Work item - In the records below, copy the line that contains "[button] (885, 69)" and each line after it, word for word, through the last.

Stored data
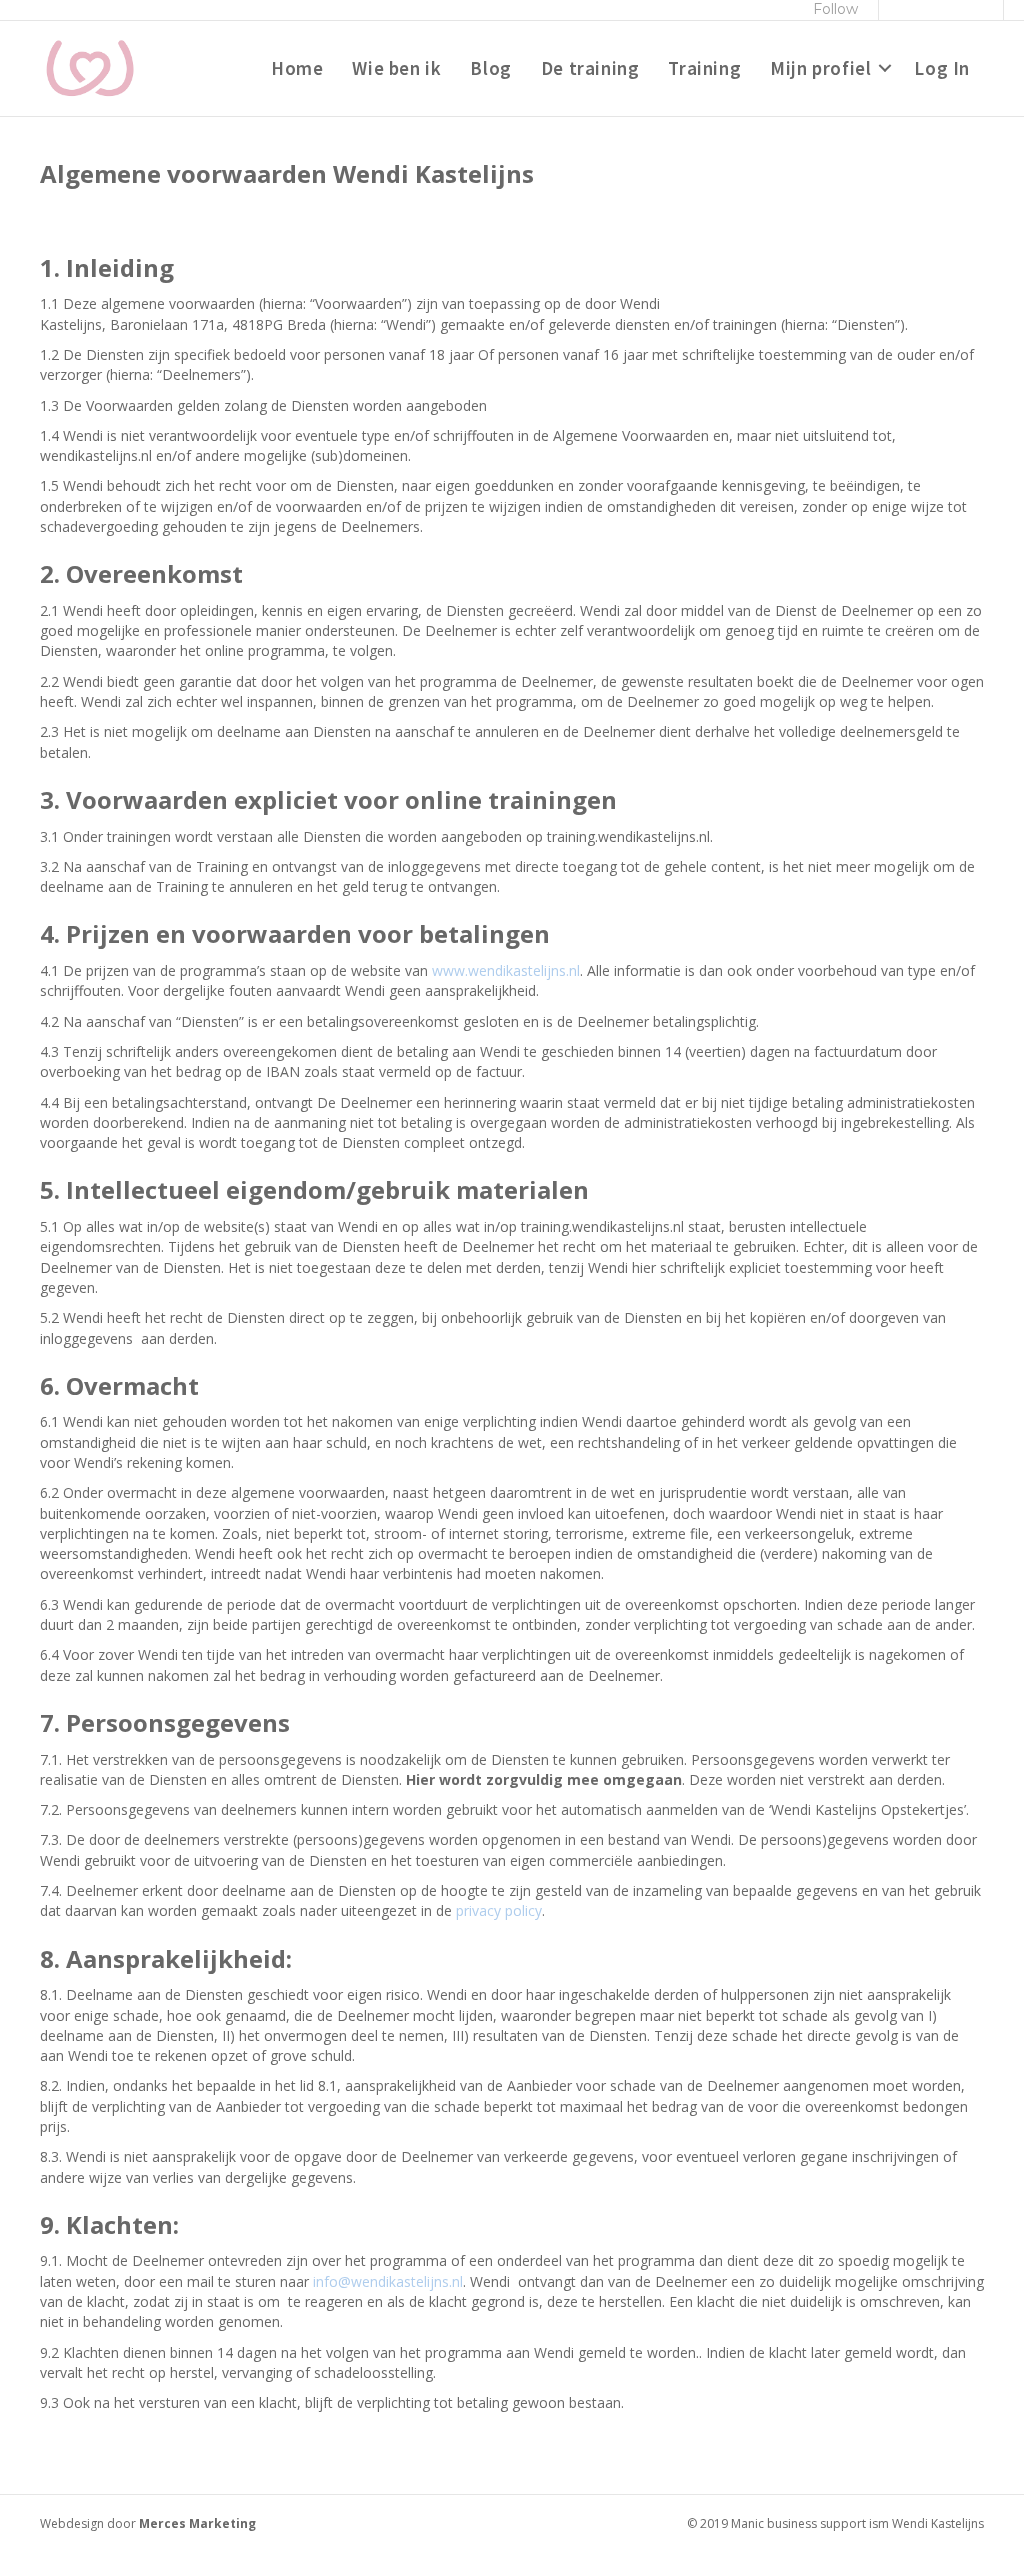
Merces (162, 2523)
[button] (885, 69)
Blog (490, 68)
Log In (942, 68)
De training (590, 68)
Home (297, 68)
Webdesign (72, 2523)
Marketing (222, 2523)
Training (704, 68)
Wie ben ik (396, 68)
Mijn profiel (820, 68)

Finished task -
[button] (885, 69)
Blog (490, 68)
Log In (942, 68)
De training (590, 68)
Home (297, 68)
Webdesign (72, 2523)
Marketing (222, 2523)
Training (704, 68)
Wie ben ik (396, 68)
Mijn profiel (820, 68)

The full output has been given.